The Data Wrangling Algorithms and Functions are shown in the region highlighted in the figure below.



These can be understood from the tables below:


Basic Operations


OperationSteps

New Algorithm

New Code Block - add or write custom code to wrangle the data.   

  1. Select “New Code Block”.
  2. Fill in BlockName (name of your custom operation), On Value, and By Value.
  3. Click on “save code block”.
  4. Find “CustomWrangling”.
  5. Click “CustomWrangling” and then click on “Edit Code”.
  6. The file opens in the code editor.
  7. A framework for coding in python with examples on how to add your own functions and algorithms is automatically generated. Add code and save when you finish.
  8. Your “CustomWrangling” operation is saved and ready to be applied to any data.

General

Replace By - replace a unique value in a feature by another value.

  1. Select “Replace By” 
  2. Parameters:
    • "Value": The existing value you want to replace.
    • "Using": The new value you want to use to replace the existing one.
  3. Under Value (Count), check the box to the left of the unique value to replace. 
    • Once checked, that value automatically fills the Value text box in step 2.
    • Select another value under Using to fill in the Using text box in step 2. Or You may type in a value. 

Format Date time - change the date-time format of a column 

  1. Select “Format Date Time
    • "Using": The new date/time format you enter replaces the existing
  2. Select a date-time format under Using to fill in the using text box in step 2. Or You may type in a format of choice.
  3. An auto-generated command for using %m-%d-%Y to replace the existing date-time format in the column.

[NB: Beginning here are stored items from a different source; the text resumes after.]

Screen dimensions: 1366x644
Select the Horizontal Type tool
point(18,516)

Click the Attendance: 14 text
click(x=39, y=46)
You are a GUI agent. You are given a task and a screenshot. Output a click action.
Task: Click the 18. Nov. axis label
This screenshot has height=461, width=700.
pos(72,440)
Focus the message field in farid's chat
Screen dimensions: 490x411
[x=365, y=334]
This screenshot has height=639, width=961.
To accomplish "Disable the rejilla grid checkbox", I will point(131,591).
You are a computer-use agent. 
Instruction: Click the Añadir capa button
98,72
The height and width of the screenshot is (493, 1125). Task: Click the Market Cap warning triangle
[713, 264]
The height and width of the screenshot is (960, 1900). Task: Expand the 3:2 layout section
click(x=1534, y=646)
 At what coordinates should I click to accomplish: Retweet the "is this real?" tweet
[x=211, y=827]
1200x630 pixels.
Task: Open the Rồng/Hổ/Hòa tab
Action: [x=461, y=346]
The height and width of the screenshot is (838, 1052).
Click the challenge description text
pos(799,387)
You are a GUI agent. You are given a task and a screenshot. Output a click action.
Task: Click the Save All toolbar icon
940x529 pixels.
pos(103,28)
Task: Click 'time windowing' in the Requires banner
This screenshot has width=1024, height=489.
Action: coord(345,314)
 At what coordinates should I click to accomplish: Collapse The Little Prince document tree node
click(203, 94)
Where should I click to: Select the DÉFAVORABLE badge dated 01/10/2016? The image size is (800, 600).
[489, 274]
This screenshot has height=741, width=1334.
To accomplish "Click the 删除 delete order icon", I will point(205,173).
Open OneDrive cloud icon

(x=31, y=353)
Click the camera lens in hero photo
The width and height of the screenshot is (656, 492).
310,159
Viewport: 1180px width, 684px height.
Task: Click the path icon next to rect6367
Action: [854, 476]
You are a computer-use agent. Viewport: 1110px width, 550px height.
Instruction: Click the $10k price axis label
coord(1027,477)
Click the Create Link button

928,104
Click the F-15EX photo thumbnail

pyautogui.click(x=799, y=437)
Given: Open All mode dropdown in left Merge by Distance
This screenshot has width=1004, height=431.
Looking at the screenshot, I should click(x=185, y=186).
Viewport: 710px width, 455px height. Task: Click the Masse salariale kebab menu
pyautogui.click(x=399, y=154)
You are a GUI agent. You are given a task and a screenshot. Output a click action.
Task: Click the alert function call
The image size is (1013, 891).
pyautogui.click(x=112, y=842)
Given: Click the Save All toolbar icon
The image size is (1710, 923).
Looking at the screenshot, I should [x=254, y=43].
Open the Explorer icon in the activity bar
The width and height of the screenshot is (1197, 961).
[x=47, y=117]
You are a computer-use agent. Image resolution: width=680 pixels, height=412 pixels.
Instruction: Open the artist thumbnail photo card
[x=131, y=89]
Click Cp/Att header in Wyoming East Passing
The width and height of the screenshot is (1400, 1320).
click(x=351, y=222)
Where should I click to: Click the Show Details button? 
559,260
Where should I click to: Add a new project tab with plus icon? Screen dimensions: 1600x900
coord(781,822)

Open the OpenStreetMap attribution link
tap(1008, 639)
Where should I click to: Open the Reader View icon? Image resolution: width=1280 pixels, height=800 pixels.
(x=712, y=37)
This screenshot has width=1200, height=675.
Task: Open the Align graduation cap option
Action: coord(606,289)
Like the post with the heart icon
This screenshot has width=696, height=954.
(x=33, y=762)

TimeStamp to Date Time - change timestamp of date-time.

  1. Select “TimeStamp to Date Time” (no parameters required)

On Columns

Rename Column - rename an existing column

  1. Select “Rename Column
  2. Parameter 
    • Using” - Enter the new column name here.
  3. Auto-generated command: Rename column “ColumnName” to “New Column Name”. 

Copy Column - copy an entire column to another column with a new name

  1. Select “Copy Column
  2. Parameters: 
    • Using” - The name of the new Column Name
  3. Auto-generated command: Copy column “existing column name” as column “new column name” For example, copy column sepal_length as column sepal_length_new.

Change Data Type - change the data type of a column from text to num and vice versa. 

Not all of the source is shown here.